**Fragmento del texto**
- - - - - - -

MADRID / Couperin-Alard: la perfección hecha clave
Madrid. Fundación Juan March. 1-II-2020. Benjamin Alard, clave. Obras para clave de Louis Couperin, François Couperin y Armand-Louis Couperin.
¿Es Benjamin Alard el mejor clavecinista vivo? En la última década se ha asentado una prodigiosa generación de clavecinistas cuya calidad ha elevado tantísimo el listón que, francamente, han dejado muy atrás a sus mayores. No soy amigo del neísmo ni del efebismo musical, que conste, pero esta realidad, compartida por casi todos los que frecuentamos el repertorio, me parece incuestionable. Dentro de esa generación descuella la figura de Benjamin Alard, un músico muy serio, muy profesional, con una técnica prodigiosa y una calidad artística inconmensurable. Sus logros en disco son bien conocidos, pero el privilegio de escucharle en concierto supone siempre y sin excepción una experiencia única. Pasó el año pasado en esta misma bendita Fundación Juan March (¡gracias, gracias, gracias!), hace unas semanas en el Palacio Real de Madrid y ahora el milagro ha vuelto a repetirse.
De los tres protagonistas del breve ciclo Couperin que tan acertadamente nos ha ofrecido la fundación, en principio quien más alejado parecía estar de la familia de teclistas franceses era justamente Alard, no obstante su nacionalidad. El único que no los ha grabado, por ejemplo. Alguien tan centrado en J.S. Bach a priori no perecía el más adecuado para un concierto que giraba en torno a la figura de François Couperin, dueño de la llave de la más exquisita sensibilidad, muy alejado del rigor constructivo y polifónico del turingio. Pero ¡quiá! Esta apreciación no tuvo en cuenta la inmensa profesionalidad y musicalidad de quien, por decirlo de alguna manera, está en el secreto. Y ha resultado que, al contrario de lo esperado, el ciclo fue de menos a más, logrando con Alard un salto cualitativo que lo sitúa, literalmente, en un nivel fuera de lo común.

- - - - - - -

**Datos proporcionados**
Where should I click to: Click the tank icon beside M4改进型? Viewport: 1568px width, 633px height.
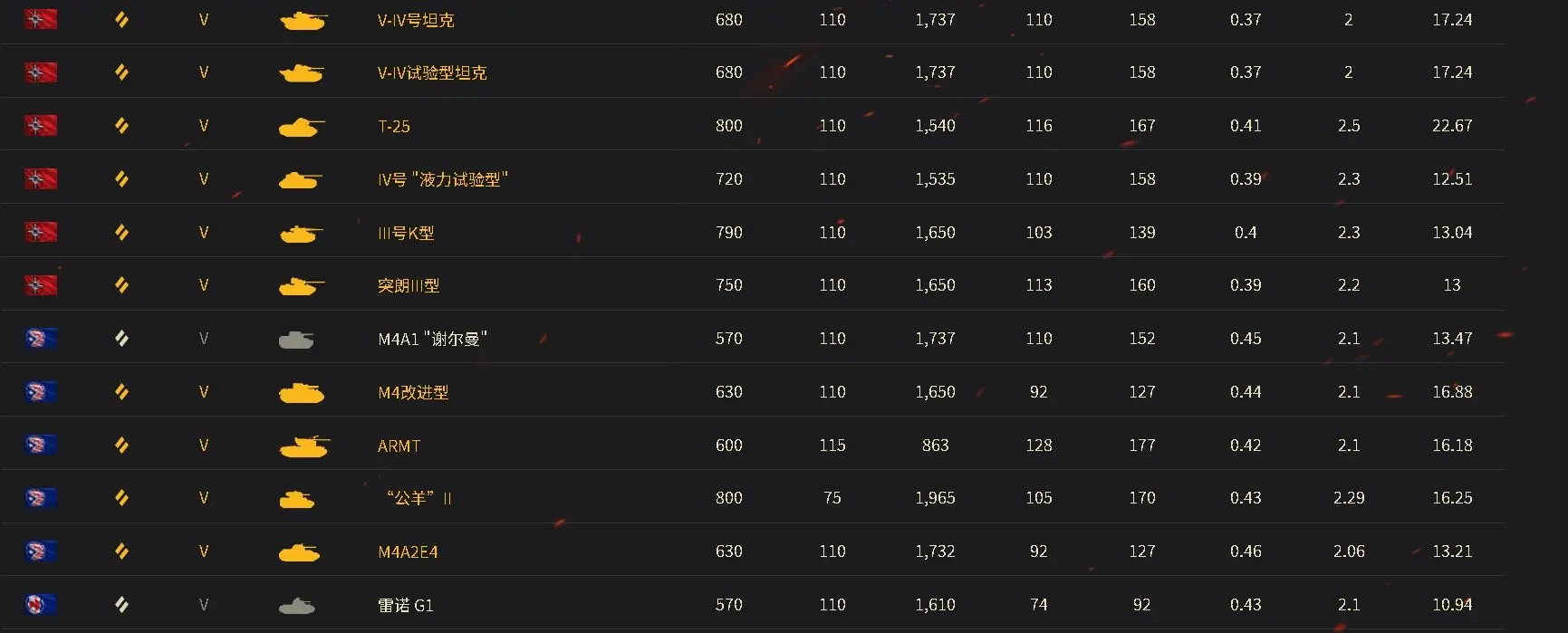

- - - - - - -

**Tareas y ejercicios**
(a) Según la reseña del concierto, ¿en qué sede madrileña se escuchó a Benjamin Alard unas semanas antes de este recital?
(b) Imprime todo lo que hay en la reseña desde "De los tres" hasta "de lo común.".
El material no guarda relación alguna con la reseña.

**Respuestas correctas**
(a) En el Palacio Real de Madrid.

(b)
De los tres protagonistas del breve ciclo Couperin que tan acertadamente nos ha ofrecido la fundación, en principio quien más alejado parecía estar de la familia de teclistas franceses era justamente Alard, no obstante su nacionalidad. El único que no los ha grabado, por ejemplo. Alguien tan centrado en J.S. Bach a priori no perecía el más adecuado para un concierto que giraba en torno a la figura de François Couperin, dueño de la llave de la más exquisita sensibilidad, muy alejado del rigor constructivo y polifónico del turingio. Pero ¡quiá! Esta apreciación no tuvo en cuenta la inmensa profesionalidad y musicalidad de quien, por decirlo de alguna manera, está en el secreto. Y ha resultado que, al contrario de lo esperado, el ciclo fue de menos a más, logrando con Alard un salto cualitativo que lo sitúa, literalmente, en un nivel fuera de lo común.